Hello
I was wondering if there were any documents showing how the ensembl marts were created from the main ensembl databases. Specifically i was hoping there were documents describing what tables were selected as main tables for the marts and how the dimension tables were mapped to the main tables.
As an example the ensemblmart61 contains a main table for human named translationmain (this is an abbreviation of the name but its obvious which one i mean) and this has a field called proteinfeatureprintsbool which is essentially a boolean field indicating whether a protein translation is assocated with a row in the PRINTS dimension table proteinfeatureprints_dm. If the translation does have a row in this dimension table then I am guessing it has a PRINTS domain in it!
The core database itself however has a table called translation which represents, well, a translation. Translations are linked to rows in a tabled called 'proteinfeature' which in turn has a foreign key called analysisid which links to an 'analysis' table with fields 'database' and 'program'. So in this schema, a translation is associated with a PRINTS annotation if it is linked to a 'protein_feature' record which is in turn linked to an 'analysis' record with the text 'PRINTS' somewhere in both/either the database/program fields.
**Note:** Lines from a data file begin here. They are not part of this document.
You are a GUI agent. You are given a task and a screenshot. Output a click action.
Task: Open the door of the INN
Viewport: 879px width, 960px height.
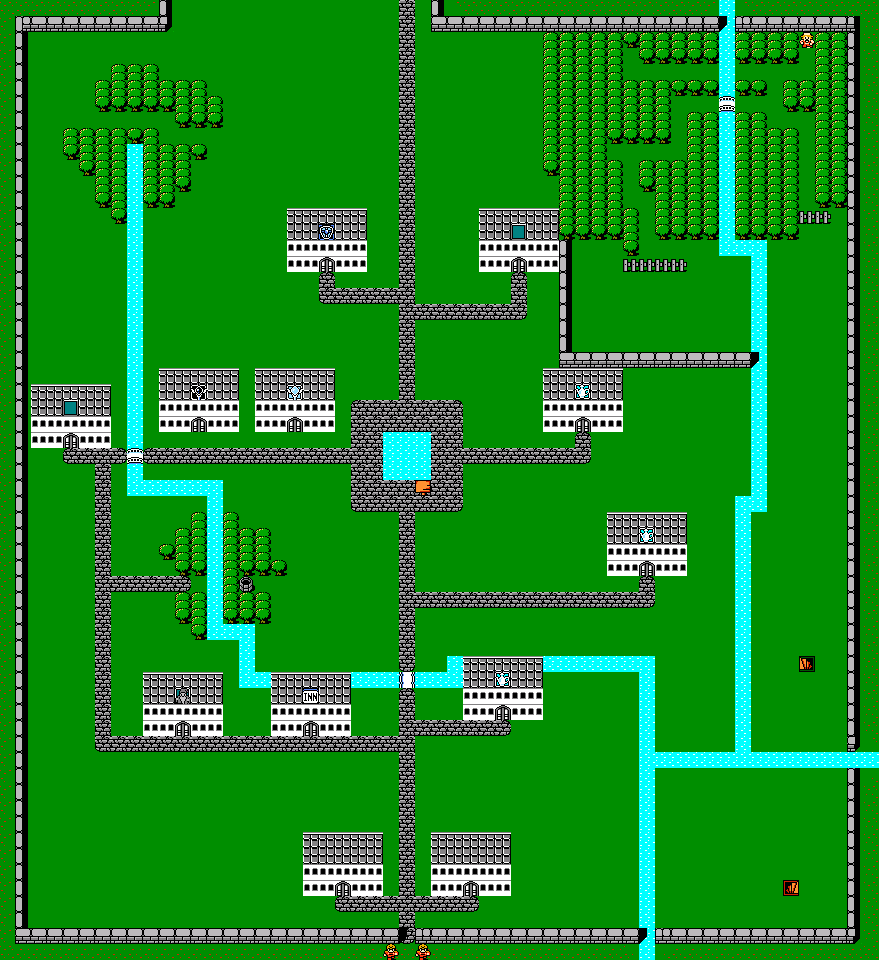tap(310, 729)
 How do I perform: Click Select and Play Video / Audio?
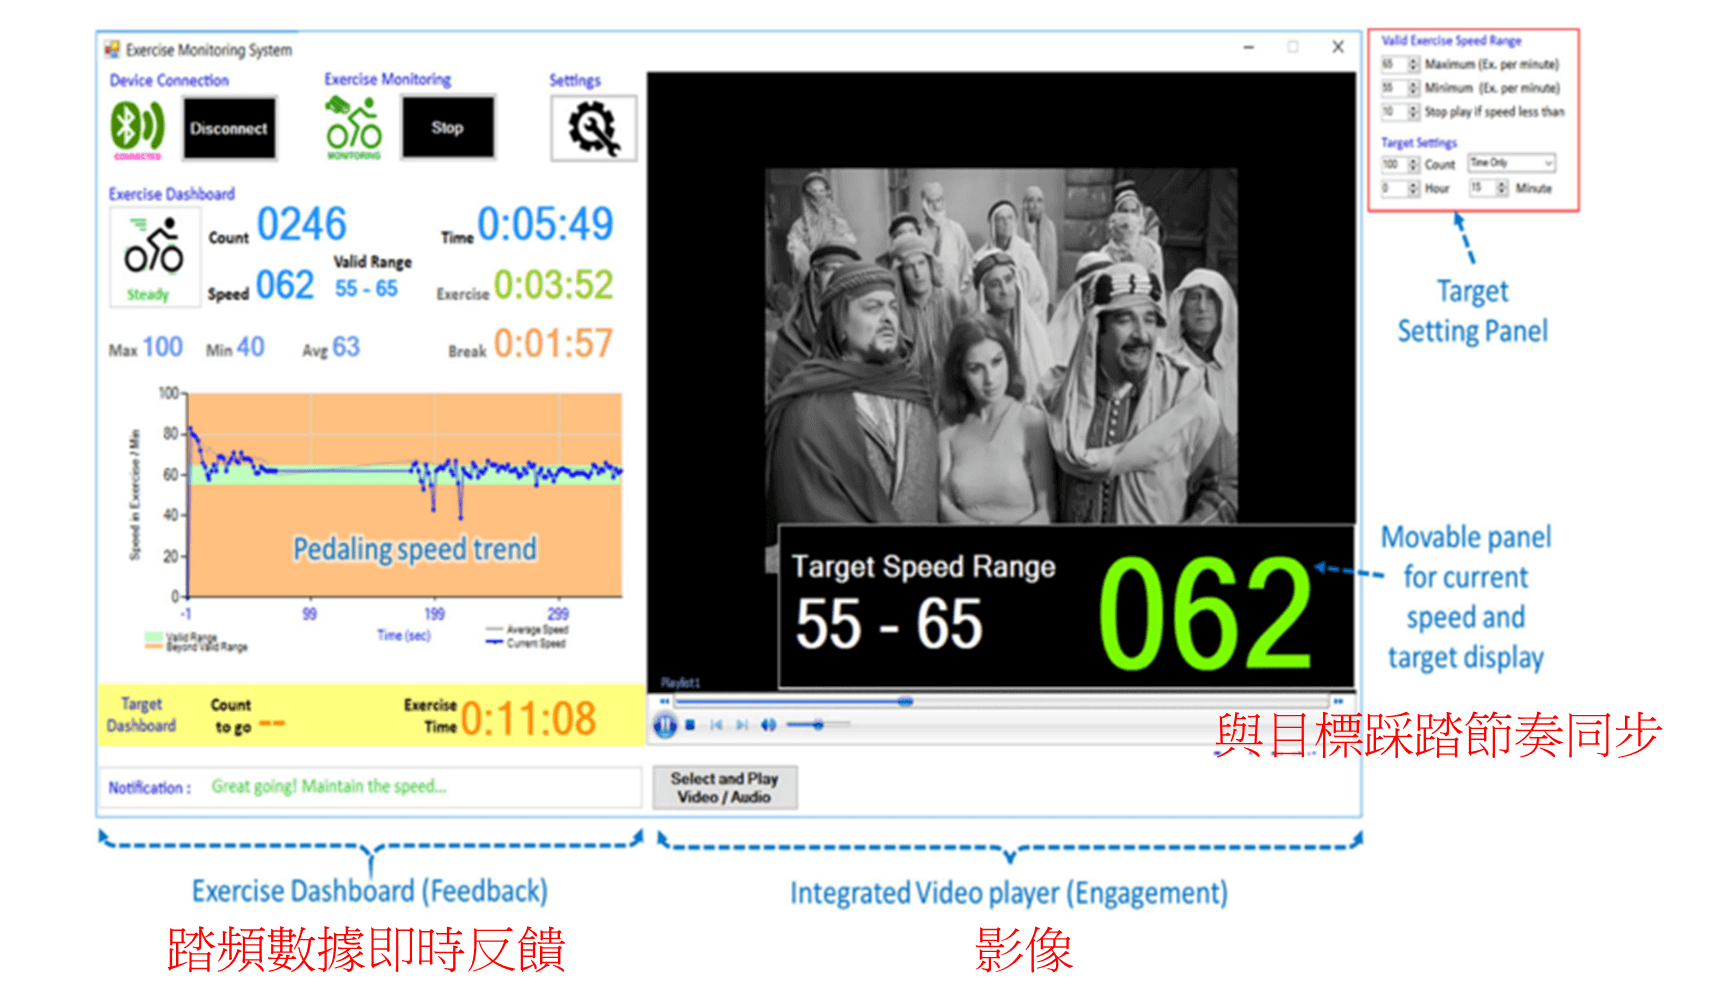tap(724, 787)
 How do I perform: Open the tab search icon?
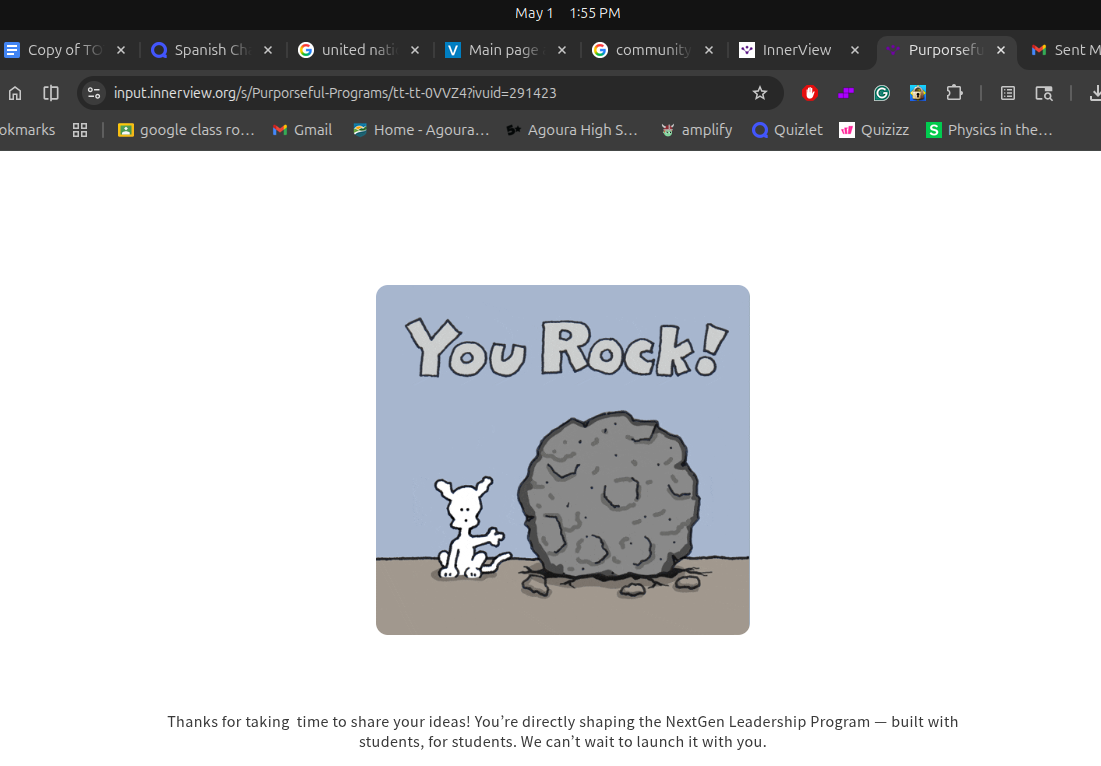point(1044,93)
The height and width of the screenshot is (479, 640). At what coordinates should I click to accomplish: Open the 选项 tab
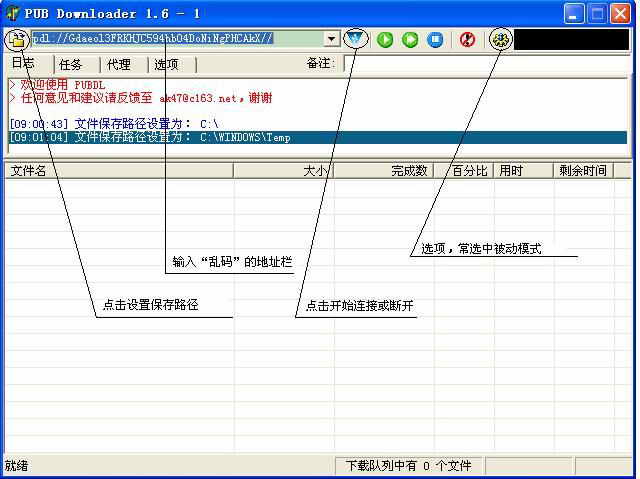point(167,64)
I am interested in how the biomart software is configured with 'rules' to create the mart schema from the database schema. Is there a configuration file with these rules in that I could look at? Is there a worked example? As an academic exercise I'd like to recreate the ensembl marts. I have the biomart user manual but even with that document I do not know how to recreate the ensembl marts
I am NOT specifically interested in protein domains. I used the PRINTS example purely for illustrative purposes as I thought it was a strightforward example. I am interested in how you specify the 'rules' to get from a schema to a mart.
thanks a lot
For the reference: I got the archived mailing lists from BioMart. Someday I'm going to look for that, so I figured I'd put it here for safe keeping.